Sólo he sacado mi laptop durante dos viajes en camión. En este que va a Puebla y llegará en dos horas. Y el diciembre pasado, que fui a Guadalajara. En diciembre estaba estrenándola y me pareció buena idea meterle algunos episodios de “House M.D.” para distraerme durante la noche. Insomnio. Esperaba con ganas el insomnio para utilizar mi juguete nuevo. Sin embargo, cuando cayó la noche, sentí pena por molestar a otros pasajeros con la luz de la pantalla. Decidí cerrarla y dormir. Esta vez, sentí la urgencia de escribir algo.

Antes escribía en los camiones a mano. Mis a’s y mis e’s, parecían arañas con cada piedritra o cada frenón del piloto. Era una lucha constante contra la física. El ser humano es una persona muy necia. El ser humano, por complacerse así mismo, es capaz de enfrentarse contra leyes muy básicas y universales. No puedo contar las veces que he intentado escribir durante un viaje. La imagen del escritor viajero, sobrepuesta en un microbús. Era ridículo, pero divertido al fin y al cabo. Cuando escribes, o lees, la gente se asoma para ver. Es un espíritu curioso… pues curioso. El mexicano si lee. Sobre todo si se trata del Libro Vaquero. ¿Qué escribía en mis viajes de Tacubaya a Polanco? Terminaba por escribir de lo difícil que era hacerlo en los camiones. Justo como ahora escribo lo cómodo que es hacerlo desde una laptop.

También escribía acerca de las personas que miraba. Anotaba sus manías. La persona que se sentó a mi derecha, por ejemplo. Antes de arrancar el camión, se asomó intensamente para mirar el pasillo. Como un perro desconfiado de las visitas, alzó las orejas y no se movió ni tantito. Lo miré unos segundo. Medio me correspondió la mirada. No saludó siquiera. Antes de sentarse, susurró un suave “puta madre”. No le gusta viajar acompañado, supongo. Tan pronto el camión arrancó, se cambió de lugar. Olí mis axilas. No, no olía mal.

Me dio gusto que se fuera. Es mejor tener dos lugares para uno solito. El señor, de repente se asoma para verme con mi laptop, mientas come. Una torta de milanesa y un té arizona de sandía. La película suena. El tráfico esta bueno. Es agradable escribir durante los trayectos.
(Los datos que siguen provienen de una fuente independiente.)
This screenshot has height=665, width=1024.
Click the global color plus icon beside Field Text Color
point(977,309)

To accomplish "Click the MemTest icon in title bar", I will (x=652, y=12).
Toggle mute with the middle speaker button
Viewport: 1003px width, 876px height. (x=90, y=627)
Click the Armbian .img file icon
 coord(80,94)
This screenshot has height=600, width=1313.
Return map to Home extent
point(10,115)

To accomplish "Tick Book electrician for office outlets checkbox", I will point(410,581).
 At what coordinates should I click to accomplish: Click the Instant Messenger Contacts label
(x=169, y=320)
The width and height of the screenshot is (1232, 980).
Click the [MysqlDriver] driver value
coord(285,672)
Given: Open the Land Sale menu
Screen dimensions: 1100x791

Escribir es pensar en voz alta, todo lo que miras a través de la ventana. Lo que miras en tus compañeros de viaje. Compañeros silenciosos, desconocidos, distintos en toda ocasión. Siempre miro atentamente los rostros de las personas que suben al camión. Es una fantasía que tengo: si el camión choca, si el camión cae por el barranco, deseo saber con que personas voy a compartir la muerte o el esfuerzo por sobrevivir.

Dejar la Ciudad de México es lo más interesante. Atraviesas Zaragoza, Neza, etcétera. Ves la cantidad de camiones y de coches. Pasas por un cerro cuyo nombre desconoces porque no son tus rumbos. A veces pienso que es el Cerro de la Estrella, pero lo dudo. Lo sabría si realmente me interesara. Miras las grutas y la erosión del terreno. También una virgencita a la que puedes alcanzar escalando. El tráfico. Camiones de ADO, Estrella Roja, SUR. Camiones que van hacia Chalco, San Martín, Río Frío, u otras partes del Estado de México. Algunas veces me pregunto como sería vivir por ahí. La película hace escándalo para entretenerte. El hombre perro ya esta hablando por celular.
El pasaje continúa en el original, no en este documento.